Naturalmente non importa che il diritto agli assegni pensionistici che questi hanno acquisito sia il corrispettivo di contributi integralmente versati, né importa che il diritto stesso debba essere garantito alla pari del diritto di proprietà.

Vediamo dunque se uno di questi pensionati possa ragionevolmente temere di essere “spennato” dalla manovra finanziaria in gestazione per il 2024.

Mi riferisco ad un pensionato che ha effettivamente versato tutti i contributi dovuti durante la vita lavorativa.

Altri milioni di pensionati hanno versato pochi o nessun contributo e tuttavia, non solo ricevono ugualmente una pensione (“assistita”), ma non devono temere nulla dalla manovra finanziaria. Anzi è probabile che otterranno qualche beneficio, come l’aumento delle pensioni minime promesso in campagna elettorale dalla maggioranza che è al Governo.

Va ricordato che i pensionati titolari di assegni pensionistici medio-alti (cioè quelle che superano l’importo di 6 volte la pensione minima: 3.382,44 euro lordi) già devono sopportare per il biennio 2023-2024 una decurtazione della rivalutazione automatica dell’assegno pensionistico introdotta dal comma 309 della legge di bilancio per il 2023 (fino al 68% in meno), il che si traduce in una forte riduzione del potere di acquisto, a fronte del caro-vita in atto a causa dell’inflazione.

Inoltre questa perdita non può essere più recuperata, anzi si accresce per trascinamento negli anni a venire.

Ebbene, le ipotesi sul tavolo di gestazione della legge di bilancio (almeno secondo quanto viene anticipato da qualche organo di stampa) sono ancora quelle di risparmiare sulla spesa delle pensioni medio-alte, allo scopo di destinare questi denari ad altri obiettivi di bilancio, in barba ai diritti quesiti. Del resto, a mettere in difficoltà i conti dell’INPS ci ha già pensato la decontribuzione 2% o 3% (cd. cuneo fiscale).

Un’ipotesi sul tavolo pare essere quella di tagliare ulteriormente o addirittura azzerare del tutto la rivalutazione automatica sulle pensioni medio-alte che, come detto, è già stata ridotta al 32% con la legge finanziaria dell’anno scorso.

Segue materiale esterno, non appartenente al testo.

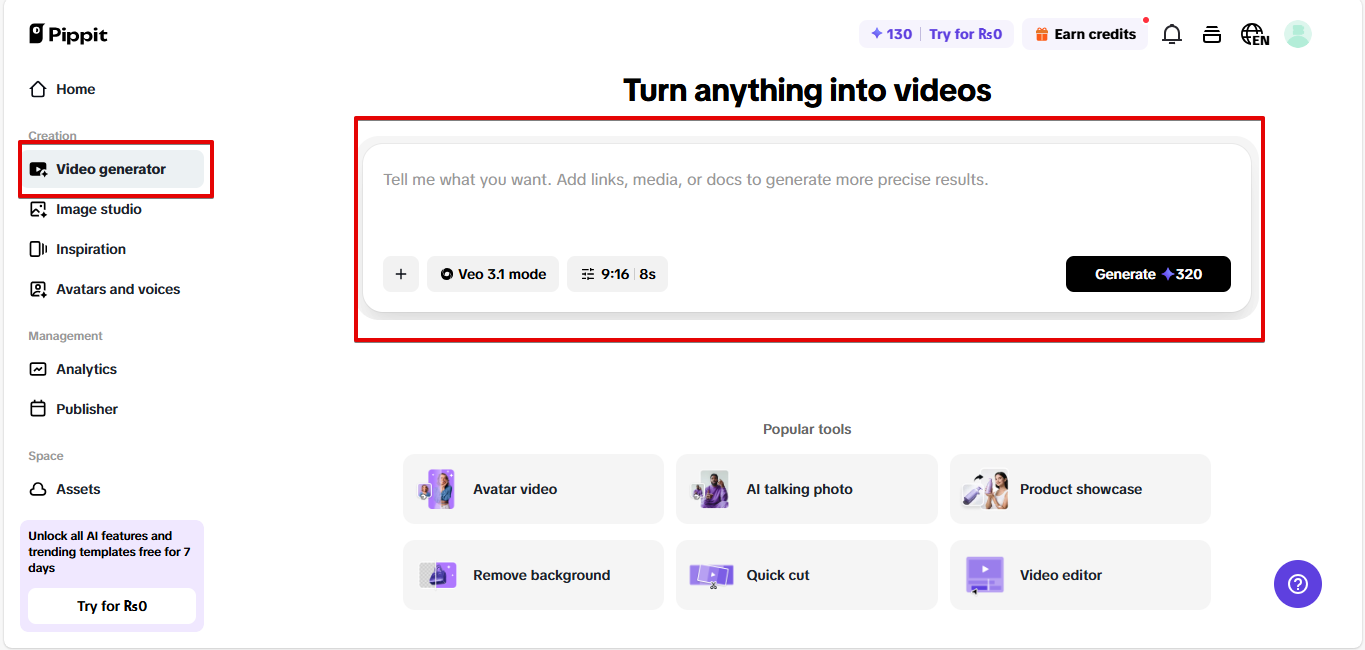Open the Analytics panel

[84, 369]
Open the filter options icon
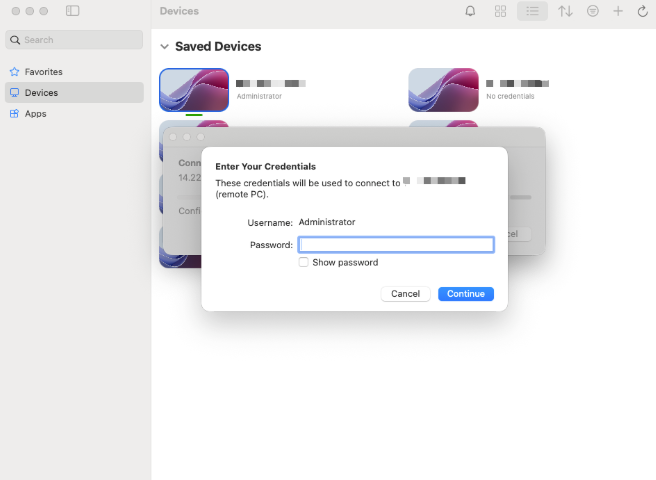Screen dimensions: 656x480 593,11
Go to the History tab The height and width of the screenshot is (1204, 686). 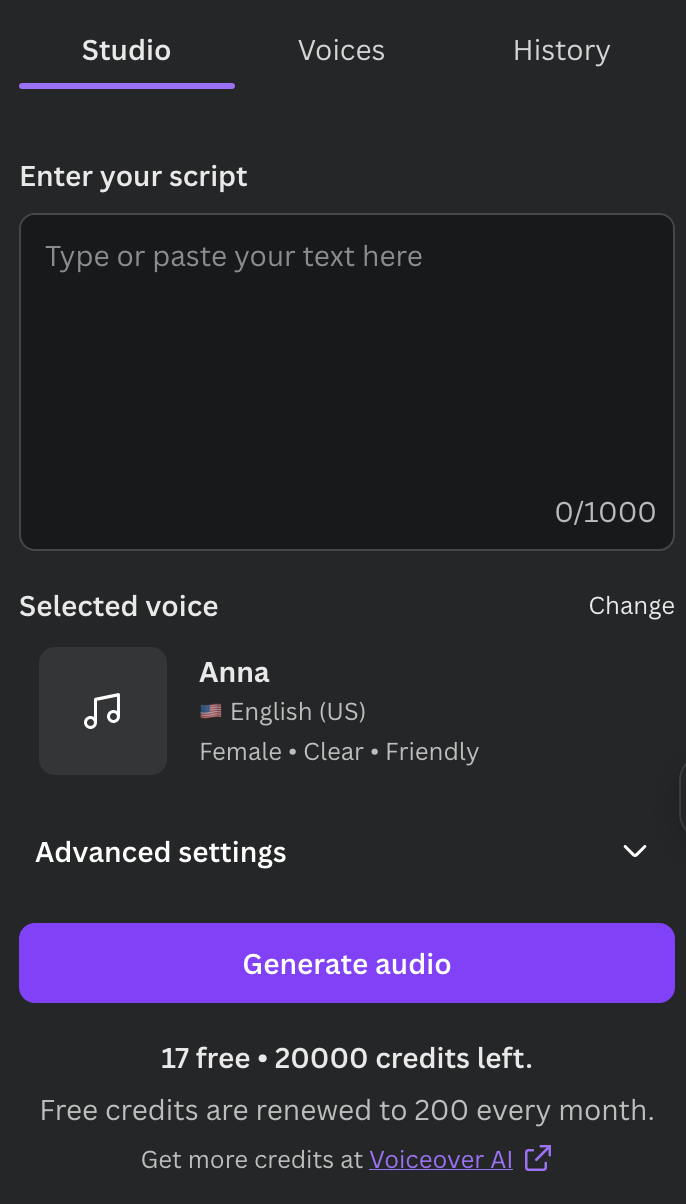point(561,51)
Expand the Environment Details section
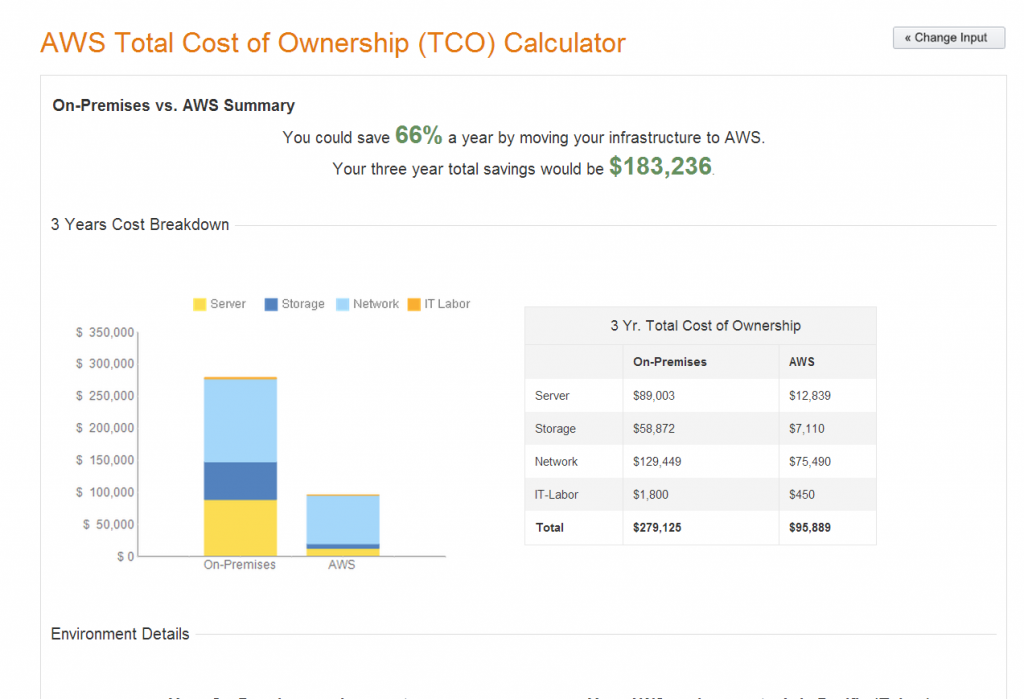Image resolution: width=1024 pixels, height=699 pixels. tap(120, 634)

Un’altra idea potrebbe essere quella di fissare (per sempre?), un tetto alle pensioni più alte. Lascia pensare ad una soluzione di questo tipo un passaggio del libro-intervista “La versione di Giorgia” di Alessandro Sallusti recentemente pubblicato, in cui la premier Meloni si è lasciata sfuggire che sarebbe giusto introdurre un massimale, fissato per legge, come già avviene in altri Paesi. Però i contributi inutilmente versati da chi aveva acquisito il diritto ad un assegno pensionistico superiore al massimale non gli verrebbero restituiti (of course).

Questa “trovata” non è affatto nuova, ma è riconducibile ad uno “storico” progetto del partito di maggioranza relativa, tradotto in proposte di legge presentate nelle due precedenti legislature (nella scorsa legislatura si trattava della proposta di legge 1253, “Disposizioni in materia di trattamenti pensionistici di importo elevato” con cui si voleva fissare un tetto corrispondente a 10 volte la pensione minima, al di sopra del quale si sarebbe dovuto ricalcolare le pensioni con il sistema contributivo).

Oppure ci si può aspettare la reintroduzione di un contributo di solidarietà sulle pensioni più alte, come già avvenuto nel recente passato.

L’ultima cervellotica idea che è balzata recentemente alle cronache proviene da uno studio dell’Inps: adeguare le pensioni alle aspettative di vita sulla base di una pluralità di parametri (in aggiunta all’età del pensionamento, che è il parametro vigente nel calcolo del coefficiente di trasformazione) come tipo di attività lavorativa svolta e regione di residenza, che statisticamente influirebbero sulle aspettative di sopravvivenza (ma non il genere, uomo donna: perché no?).

Ciò sommamente ingiusto reperire risorse mettendo le mani in tasca ai pensionati, che si sono guadagnata la pensione con i contributi di una vita lavorativa, ma ormai da anni si è capito che questa è divenuta una consuetudine dei Governi in carica, resa facile dal fatto che i pensionati sono una categoria che non si mobilita e subisce. Subisce ma anche ricorre al presidio della Corte costituzionale e delle Corti europee, come hanno fatto recentemente i pensionati riuniti nell’associazione “Aps-Leonida”.